The Mountain View, Calif.-based security vendor said that ratable (or ongoing) business now accounts for more than 80 percent of Symantec's bookings and billings, according to EVP and CFO Nick Noviello. In fact, Noviello said Symantec's ratable business came in five points higher than the company had projected just three months earlier.
"We now expect this ratable mix-shift to continue to a point where traditional license and appliance product sales become the exception in our business," Clark told Wall Street analysts Wednesday.
For instance, Clark said the customers turning to Symantec in the fast-growing PII (personally identifiable information) compliance market are able to choose between an on-premises or a cloud proxy.
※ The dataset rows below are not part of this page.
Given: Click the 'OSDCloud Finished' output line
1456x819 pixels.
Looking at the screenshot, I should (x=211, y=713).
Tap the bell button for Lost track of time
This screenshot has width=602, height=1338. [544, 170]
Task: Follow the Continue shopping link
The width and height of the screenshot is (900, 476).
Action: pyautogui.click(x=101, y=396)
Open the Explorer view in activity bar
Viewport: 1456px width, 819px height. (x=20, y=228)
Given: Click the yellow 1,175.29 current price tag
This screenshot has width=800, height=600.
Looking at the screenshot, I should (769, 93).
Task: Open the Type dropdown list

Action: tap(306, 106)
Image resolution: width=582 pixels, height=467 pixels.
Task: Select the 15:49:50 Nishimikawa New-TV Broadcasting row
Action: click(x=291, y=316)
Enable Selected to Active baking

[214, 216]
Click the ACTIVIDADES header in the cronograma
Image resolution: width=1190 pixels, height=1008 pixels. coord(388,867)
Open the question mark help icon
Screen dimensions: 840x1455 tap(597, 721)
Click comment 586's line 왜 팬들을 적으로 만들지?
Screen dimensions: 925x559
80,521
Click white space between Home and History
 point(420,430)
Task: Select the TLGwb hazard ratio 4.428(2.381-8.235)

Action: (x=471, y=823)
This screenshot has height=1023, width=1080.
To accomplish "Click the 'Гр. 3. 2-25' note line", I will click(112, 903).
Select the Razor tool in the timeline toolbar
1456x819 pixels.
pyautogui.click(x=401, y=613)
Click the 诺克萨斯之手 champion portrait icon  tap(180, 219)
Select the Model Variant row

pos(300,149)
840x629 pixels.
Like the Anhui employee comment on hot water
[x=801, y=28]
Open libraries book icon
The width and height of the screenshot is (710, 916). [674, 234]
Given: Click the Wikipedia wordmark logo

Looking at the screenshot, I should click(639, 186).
The cloud proxy offered by Symantec includes multi-factor authentication, Clark said, and can be integrated with a cloud DLP (data loss prevention) module.
"Customers are picking the cloud form factor and the virtual appliance form factor way more often than we thought," Clark said. "Even in the more regulated industries, we're seeing cloud adoption faster than we thought."
Symantec's ability to integrate product sets together in a compelling manner has resulted in ratable software gaining far more traction than the company projected, Clark said. Increased adoption of Symantec's cloud proxy has also made it easier and more cost-effective for customers to adopt additional security from the company, according to Clark.
"You don't have to buy an appliance and deploy it," Clark said. "You don't have to go and do a bunch of work. You can turn it on just like you do with software delivered as a service."
The emerging form factors have also allowed Symantec to make good progress with MSSPs, Clark said. The company announced a deal with Airtel in India that would bring Symantec's product set into the country's top 2,000 customers, according to Clark.
"The ability for us to deliver in cloud does open up easier routes to deployment in new customer segments," Clark said.
Sales in the quarter ended Dec. 29 jumped to $1.21 billion, up 16.1 percent from $1.04 billion a year earlier. On a non-GAAP basis, revenue increased to $1.23 billion, up 13.4 percent from $1.09 billion last year. That fell short of Seeking Alpha's projection of $1.27 billion.